Film review: The Big Short ****

By Preston Wilder

Sub-prime loans. Treasury bonds. Utility stocks. Collateralised debt obligations. Financial jargon is puzzling, in fact it’s deliberately puzzling says someone in The Big Short – a densely packed, grimly funny semi-comedy that plays like an older, more responsible brother to The Wolf of Wall Street – jargon being a form of obfuscation that allows the banks to operate beyond the ken of ordinary people (including those with money invested in them). ‘How could this have happened?’ is the underlying question as the film shows a country in the grip of financial insanity; ‘How did they get away with it?’. Because those who saw behind the jargon didn’t stop them, is the answer, and those who might’ve stopped them couldn’t see behind the jargon.

Our real-life heroes are Wall Street types, because who else could they be? (Outsiders didn’t even know what was happening.) They’re not Occupy activists looking to bring down the System, they’re capitalists looking to make a buck – but they’re misfit capitalists, either because they’re just starting out, not being taken very seriously, or because they’re a little bit weird. Michael Burry (Christian Bale) is weird, with his tenuous social skills and autistic facility for numbers; “I’ve always been more comfortable alone,” as he puts it. Mark Baum (Steve Carell) is weird, with his poor impulse control and gadfly’s obsession with proving people wrong; when Mark was a child, reveals a flashback, the rabbi complained to his mum that he was “looking for inconsistencies in the Word of God”. As for Jared Vennett (Ryan Gosling), well, he’s not especially weird – but he’s our narrator, and every story needs a halfway-normal narrator.

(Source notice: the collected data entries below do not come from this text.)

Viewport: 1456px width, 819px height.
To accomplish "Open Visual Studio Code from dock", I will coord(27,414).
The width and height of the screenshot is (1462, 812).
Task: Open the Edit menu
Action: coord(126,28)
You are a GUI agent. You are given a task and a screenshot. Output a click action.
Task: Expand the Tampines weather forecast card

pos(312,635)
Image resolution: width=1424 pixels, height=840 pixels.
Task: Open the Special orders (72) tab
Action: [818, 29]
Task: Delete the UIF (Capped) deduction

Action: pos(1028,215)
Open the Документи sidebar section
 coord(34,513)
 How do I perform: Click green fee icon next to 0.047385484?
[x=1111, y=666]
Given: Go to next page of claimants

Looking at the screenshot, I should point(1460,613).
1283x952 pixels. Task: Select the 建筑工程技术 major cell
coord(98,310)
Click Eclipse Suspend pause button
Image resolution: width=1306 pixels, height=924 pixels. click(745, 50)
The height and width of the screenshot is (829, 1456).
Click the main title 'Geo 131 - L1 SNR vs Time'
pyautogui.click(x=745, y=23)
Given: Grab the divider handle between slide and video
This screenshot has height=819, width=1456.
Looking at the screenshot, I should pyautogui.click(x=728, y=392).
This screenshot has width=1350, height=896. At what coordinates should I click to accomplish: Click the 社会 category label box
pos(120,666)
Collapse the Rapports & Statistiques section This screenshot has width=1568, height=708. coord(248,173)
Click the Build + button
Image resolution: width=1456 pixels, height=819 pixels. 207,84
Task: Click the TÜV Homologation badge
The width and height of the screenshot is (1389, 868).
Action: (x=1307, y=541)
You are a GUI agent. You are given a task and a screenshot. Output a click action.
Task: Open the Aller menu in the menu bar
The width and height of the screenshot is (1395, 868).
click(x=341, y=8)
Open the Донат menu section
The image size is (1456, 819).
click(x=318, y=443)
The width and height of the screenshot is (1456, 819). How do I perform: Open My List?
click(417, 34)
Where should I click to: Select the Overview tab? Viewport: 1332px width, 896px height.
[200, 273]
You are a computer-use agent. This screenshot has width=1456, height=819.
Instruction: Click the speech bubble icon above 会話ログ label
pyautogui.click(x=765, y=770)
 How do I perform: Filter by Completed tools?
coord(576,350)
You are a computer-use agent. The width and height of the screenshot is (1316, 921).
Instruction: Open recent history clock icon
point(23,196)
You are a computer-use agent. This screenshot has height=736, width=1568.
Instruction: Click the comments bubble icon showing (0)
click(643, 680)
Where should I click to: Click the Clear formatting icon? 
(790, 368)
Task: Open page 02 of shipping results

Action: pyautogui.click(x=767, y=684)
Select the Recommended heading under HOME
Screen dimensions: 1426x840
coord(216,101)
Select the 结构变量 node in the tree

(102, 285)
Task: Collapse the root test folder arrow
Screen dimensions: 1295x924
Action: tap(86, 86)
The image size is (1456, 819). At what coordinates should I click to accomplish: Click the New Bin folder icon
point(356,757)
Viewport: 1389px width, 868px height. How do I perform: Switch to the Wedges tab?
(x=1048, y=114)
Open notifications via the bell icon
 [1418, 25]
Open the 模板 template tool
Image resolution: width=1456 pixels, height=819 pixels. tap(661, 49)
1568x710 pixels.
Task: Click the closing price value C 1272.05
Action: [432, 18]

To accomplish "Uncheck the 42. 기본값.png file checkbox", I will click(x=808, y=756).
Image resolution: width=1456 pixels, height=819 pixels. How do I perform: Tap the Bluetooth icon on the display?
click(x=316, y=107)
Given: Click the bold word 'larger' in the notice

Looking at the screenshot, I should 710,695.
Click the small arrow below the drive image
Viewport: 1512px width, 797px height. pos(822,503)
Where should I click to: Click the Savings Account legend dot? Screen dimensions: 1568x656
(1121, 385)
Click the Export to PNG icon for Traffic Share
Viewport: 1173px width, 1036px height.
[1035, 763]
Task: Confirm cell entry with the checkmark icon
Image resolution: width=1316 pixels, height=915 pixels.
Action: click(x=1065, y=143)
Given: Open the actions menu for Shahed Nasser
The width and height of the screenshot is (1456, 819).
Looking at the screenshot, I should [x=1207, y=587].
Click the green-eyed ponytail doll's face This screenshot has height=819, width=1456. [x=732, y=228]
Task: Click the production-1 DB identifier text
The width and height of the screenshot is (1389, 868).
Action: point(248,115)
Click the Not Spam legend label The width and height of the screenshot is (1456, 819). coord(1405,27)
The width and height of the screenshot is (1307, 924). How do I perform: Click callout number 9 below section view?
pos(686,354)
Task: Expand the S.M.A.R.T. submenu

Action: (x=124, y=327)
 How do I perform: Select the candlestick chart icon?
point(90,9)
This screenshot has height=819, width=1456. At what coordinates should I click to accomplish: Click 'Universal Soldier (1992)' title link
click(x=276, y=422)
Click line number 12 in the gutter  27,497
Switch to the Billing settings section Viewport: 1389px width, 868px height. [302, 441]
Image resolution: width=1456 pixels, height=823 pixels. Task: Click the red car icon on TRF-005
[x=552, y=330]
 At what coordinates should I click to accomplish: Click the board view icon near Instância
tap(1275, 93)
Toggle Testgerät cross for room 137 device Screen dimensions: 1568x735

All these people are investors or fund managers (there’s also another strand, with two young guys being mentored by a burned-out trader played by Brad Pitt) – and they see what everyone else can’t or won’t see, viz. that America’s housing market is built on a bubble, blown ever bigger by greed and corruption. (Rating agencies keep giving AAA ratings to obviously bad investments because, as an employee explains, if we don’t they’ll just go to Moody’s down the road. Welcome to capitalism.) They decide to play the market by betting ‘short’, i.e. betting that the whole rotten system will collapse – and the banks are all too happy to take that bet, though the film also makes clear that our heroes are in no position to lecture the evil bankers when they themselves stand to make a killing. “It doesn’t make me wrong,” says Baum hotly. “No,” comes the reply, “but it makes you a hypocrite.”

There are two charges one could level against the movie. The first is that it dumbs down, patronising the audience with light-hearted interludes where Selena Gomez or celebrity chef Anthony Bourdain appear (as themselves) to decipher the jargon in layman’s terms – but in fact it’s genuinely helpful when Bourdain explains collateralised debt obligations in terms of a restaurant turning smelly old fish into seafood stew (“It’s not old fish. It’s a whole new thing!”), and besides one can hardly accuse The Big Short of over-simplifying when its mass of intricate detail will undoubtedly prove too much for 99 per cent of the multiplex audience. It’s true there are documentaries (Inside Job, most notably) which have already covered this ground – but it’s one thing watching a documentary and quite another watching Batman and Brick Tamland rail against the System, not to mention Brad Pitt doing his Voice of Conscience routine like in 12 Years a Slave.

The second charge is a simple ‘Who cares?’, at least for a Cypriot audience. Why should we care what happened in America? – but of course we know the US meltdown sparked a global recession, even if we may be unsure how the pieces fit together. The Big Short does admittedly feel like it’s made for domestic consumption (especially when it starts lamenting “an era of fraud in America”, taking in religion and even baseball) – but it’s still entertaining, made by Adam McKay of Anchorman fame. The camera zips around, focus drifts in and out for that faux-documentary feel, people talk to camera and break the fourth wall in general (“OK, this part isn’t totally accurate”), and a cast of assertive men – it’s mostly men – hustle hilariously. “You smell that?… [significant pause] I smell money.”

And of course there’s that jargon, typifying the perfidy of financial types everywhere. “Does it make you feel bored, or stupid?” asks narrator Gosling; “It’s supposed to!”. A final caption reveals that Wall Street, having emerged near-unscathed from the crash of 2008, is starting to return to its old habits, only with new jargon – but things may be changing, a slew of recent think-pieces having pinpointed a shift to the Left in America, a shift of which The Big Short may be part: capitalism is surely in crisis when a comedy writer can raise $30 million in Hollywood money for a two-hour-long anti-money lecture (albeit with jokes). Will it all come crashing down? The Big Short quotes Haruki Murakami: “Everyone, deep in their hearts, is waiting for the end of the world to come”.